Project funding in Germany
Project funding in Germany
Research programs and models for contaminated-site remediation, as well as implementation authority are organized and funded in accordance with the relevant spheres of responsibility and are assigned to the various regional states.
The federal government provided extensive site remediation funding under the Verwaltungsabkommen zur Regelung der Finanzierung ökologischer Altlasten (VA-Altlastenfinanzierung) administrative agreement that was concluded with the former East German regional states The cleanup of abandoned brown-coal mine sites has also been financed under this agreement.
The federal government has allocated around €6 billion for the “Wismut-Sanierung” remediation program, in the government’s capacity as legal successor to the former East Germany. This program began in 1991 and is slated for completion in 2020.

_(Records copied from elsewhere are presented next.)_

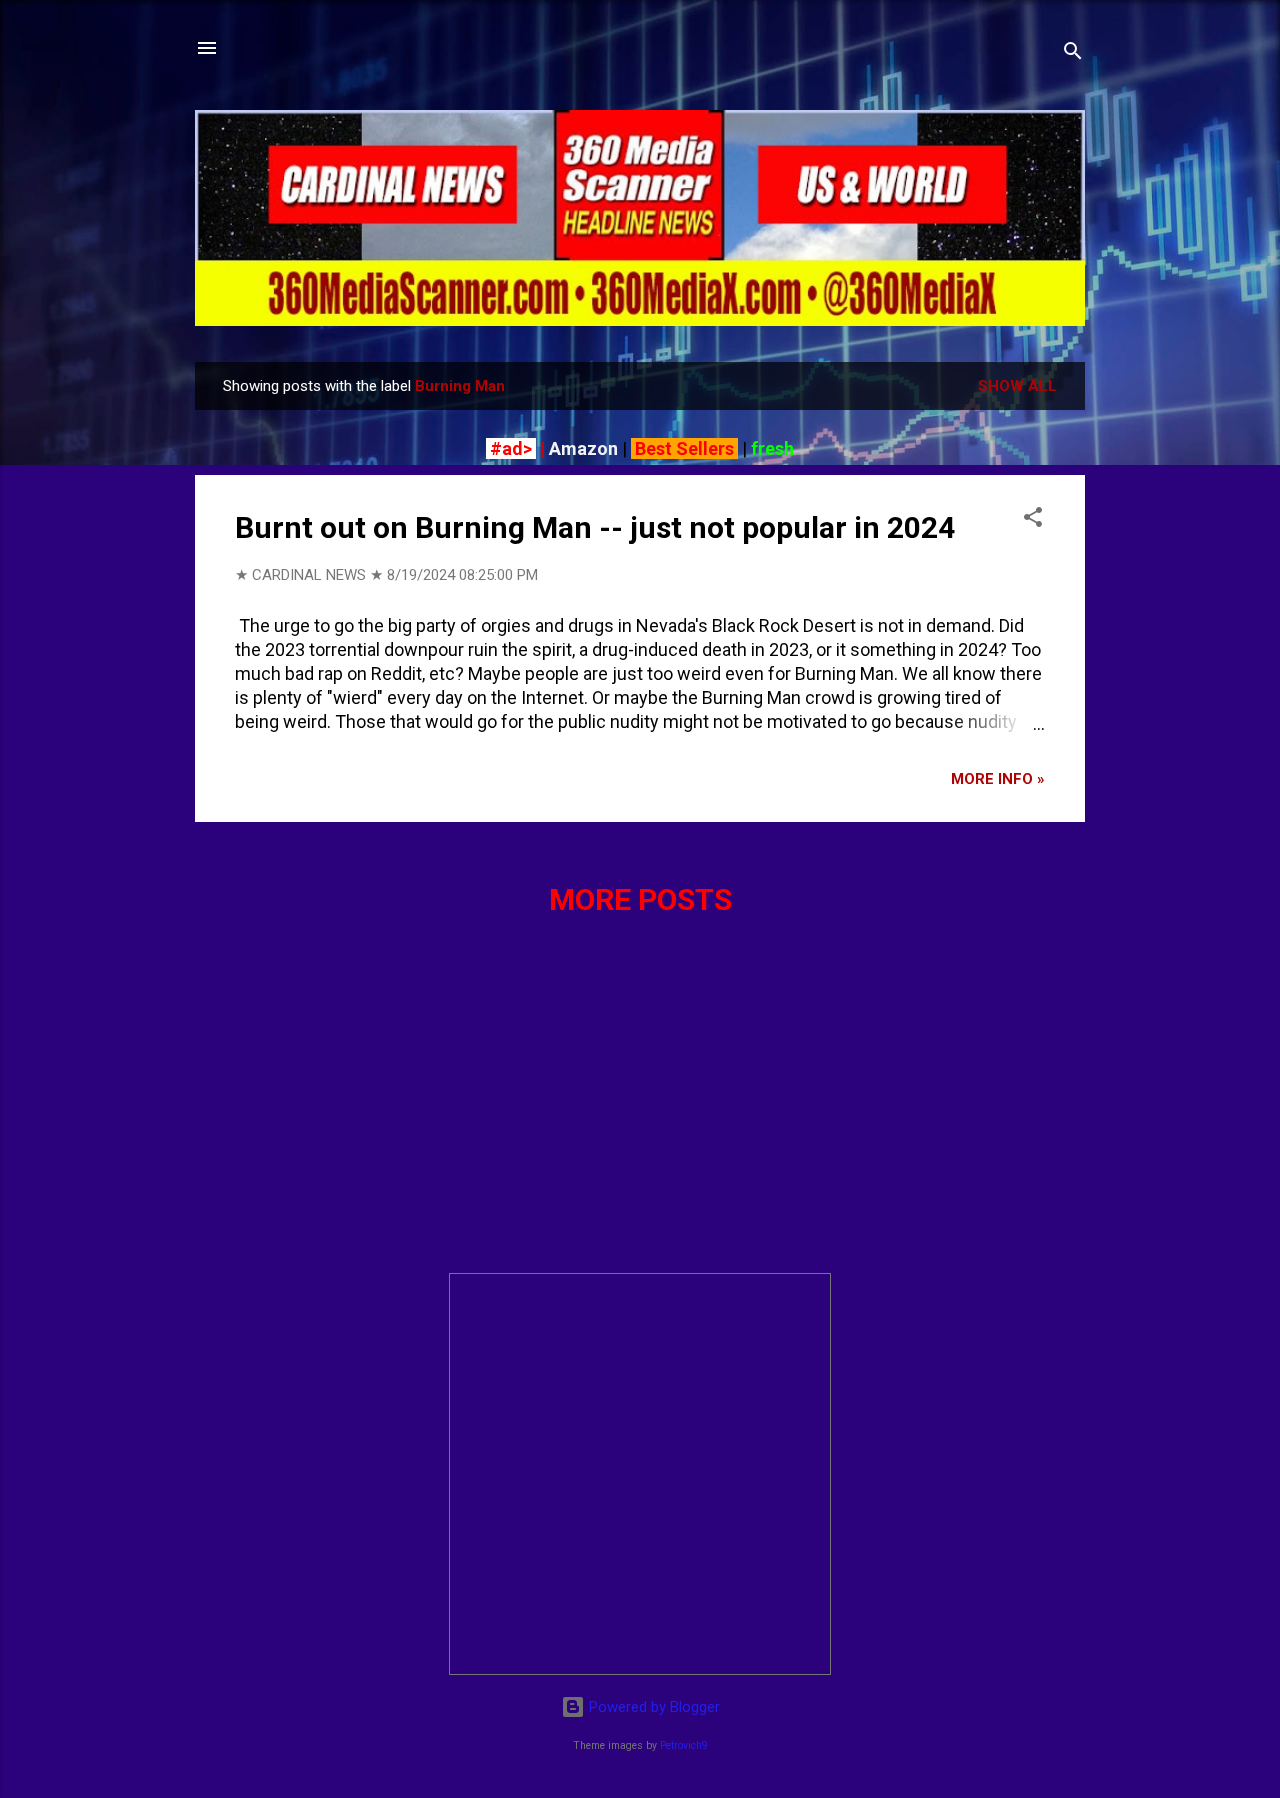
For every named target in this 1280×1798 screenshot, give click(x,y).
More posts (640, 899)
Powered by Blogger (652, 1707)
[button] (1033, 520)
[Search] (1073, 54)
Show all (1017, 386)
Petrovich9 (684, 1745)
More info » (998, 779)
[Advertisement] (640, 1117)
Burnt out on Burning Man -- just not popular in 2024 (595, 527)
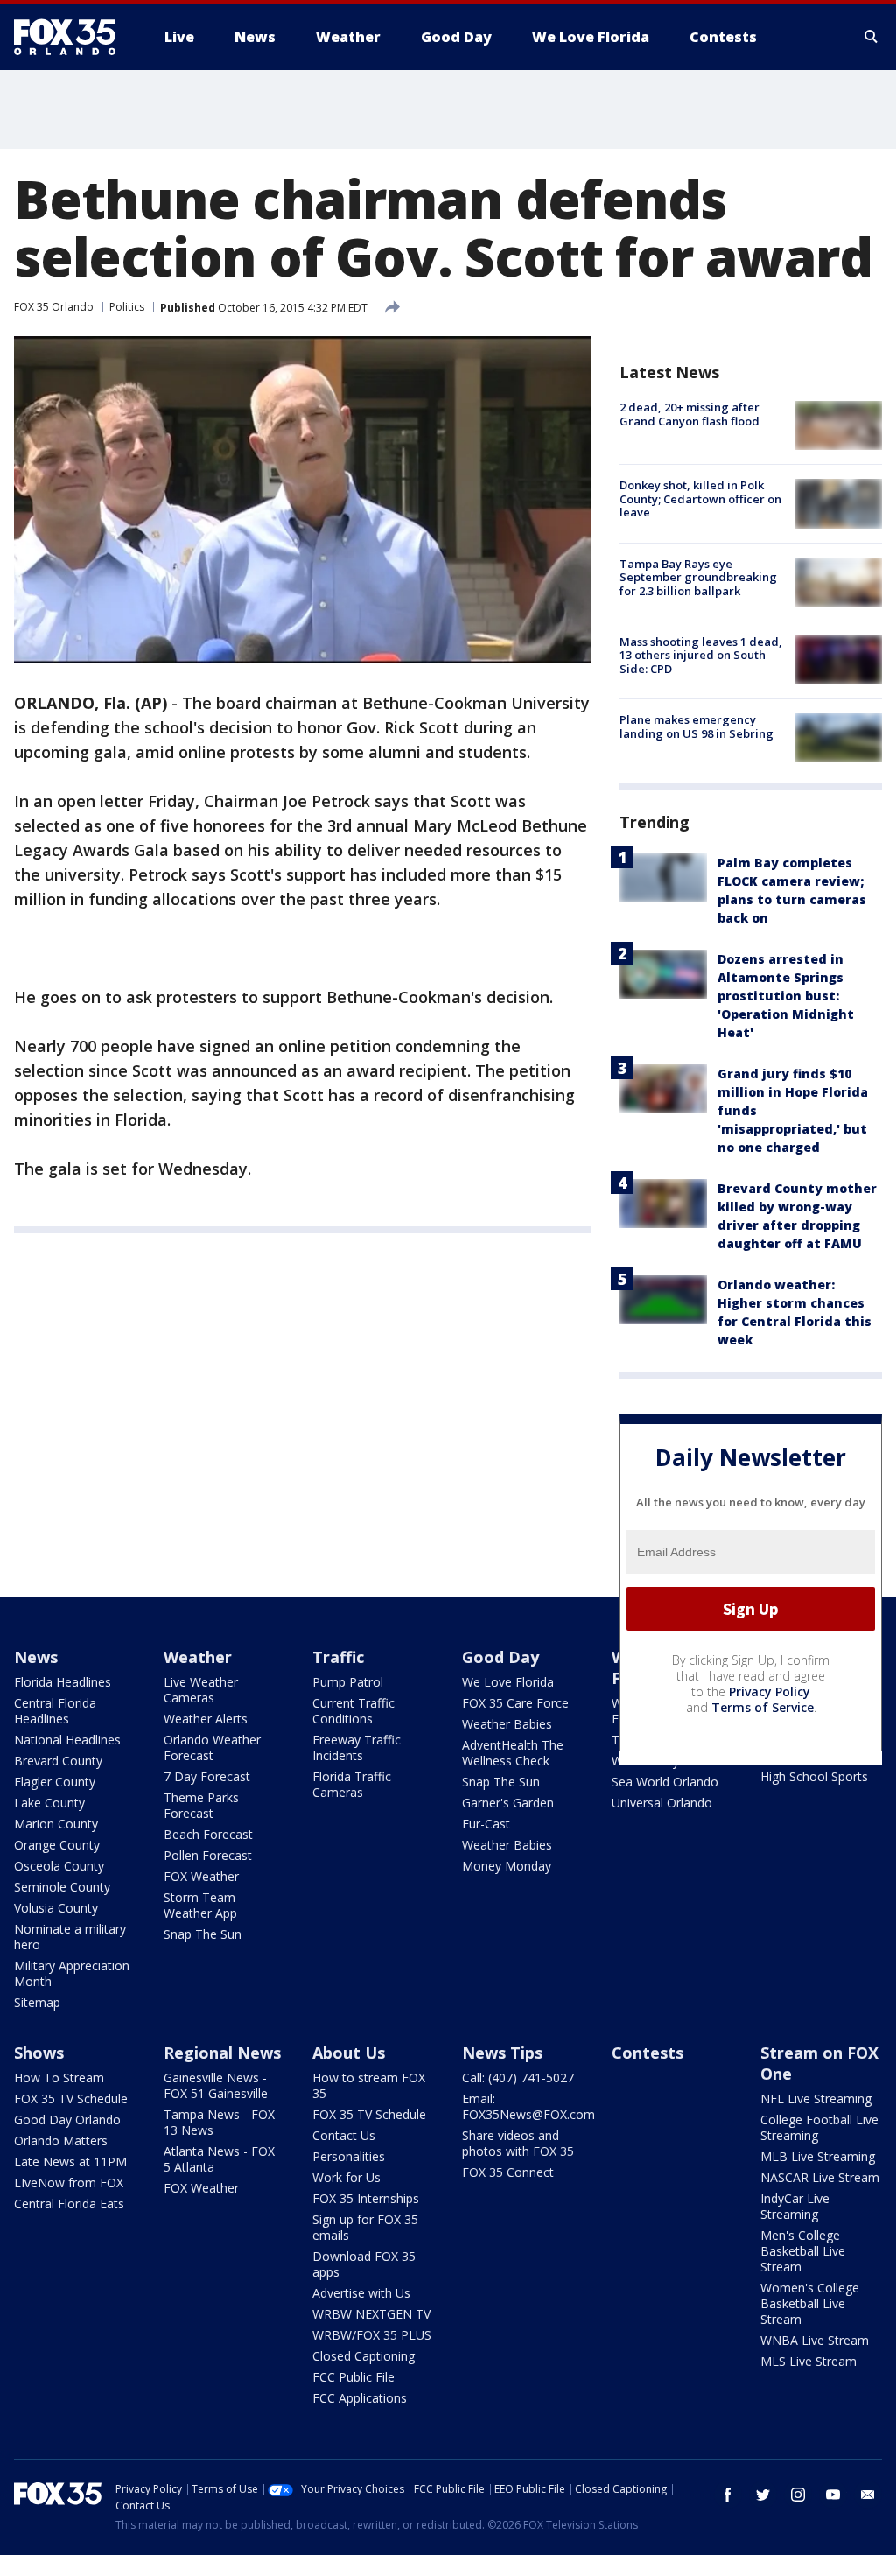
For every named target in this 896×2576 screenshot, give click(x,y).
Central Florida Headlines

The German army’s contaminated-site remediation program provided €400 million in funding between 1991 and 2008.
Aside from the Ministry for the Environment’s Umweltforschungsplan (Environmental research program), the federal government currently lacks a general funding program for technique and procedure optimization or for the financing of specific projects.
The Deutsche Bundesstiftung Umwelt (german federal environmental foundation) also sometimes provides funding for new technical solutions.
EU project funding
The lion’s share of contaminated site remediation and land recycling project funding has stemmed from the EU’s Framework Program for Research (FP), beginning with FP4. Like Germany’s research funding in this domain, such projects are only eligible for funding secondarily or in direct connection with current areas of research.
FP6 allowed a first step to be taken toward collaboration and coordination via networking of the various member states’ research programs. The European Commission’s ERA-NET scheme aims to promote coordination and reciprocal openness on the part of national and regional research programs. The ultimate goal is to achieve long term collaboration on the part of the various national programs beyond the confines of European research, as has currently implemented by the SOILveR - Soil and Land Research Funding Platform for Europe.